The New Business Nightmare

It seemed, like so many things do at the time they are, ahem, conceived of, like such a good idea. ‘I’ll work at home. With gasoline prices rising, it will be cheaper in the long run.’ You tell yourself and your spouse and anyone who will hold still long enough to listen to you. Do you remember that euphoric rush you got when you announced the decision you’d been agonizing over?

Days, weeks, yes, even months have passed and you’ve still not made your first sale, this is the time that the nightmares come.

#1: Not having read the statistics on web banners, you sink your entire advertising budget in 10,000 banner ads for the bargain price of 19.99. Banner ads are great later when you are trying to build name recognition, but for start-up, you just blew your precious ad budget, (the click through ratio for banner ads is pretty low compared to the number of impressions shown). You have the makings of a New Business Nightmare on your hands. Lack of information can be cured, but it can be very costly initially.
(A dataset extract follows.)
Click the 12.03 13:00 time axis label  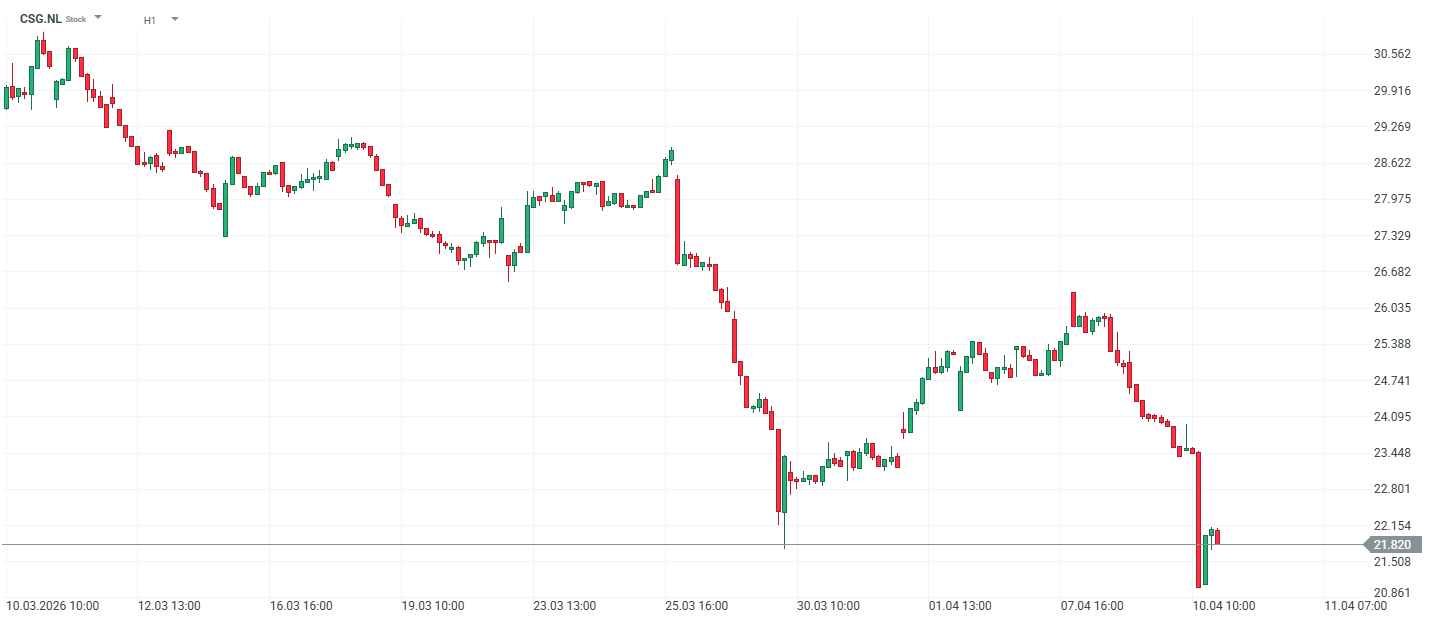click(169, 606)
#2: Or what about this one? You’ve spent three straight days designing a beautiful website, articles, resources and hundred of links spread over say a dozen pages, you upload everything and start your advertising up and go to bed. First thing in the morning, before you even brush your teeth, you run to your computer to check your stats. What’s this you ask? All of your hard earned credits are gone, but no one clicked anything but the homepage. You open the page in a browser and sure enough, you’ve forgotten to add navigation links. Another nightmare, but don’t despair, you can add the links and start clicking again to surf up enough credits to start your campaign again. Never again will you forget to test your website before you advertise it.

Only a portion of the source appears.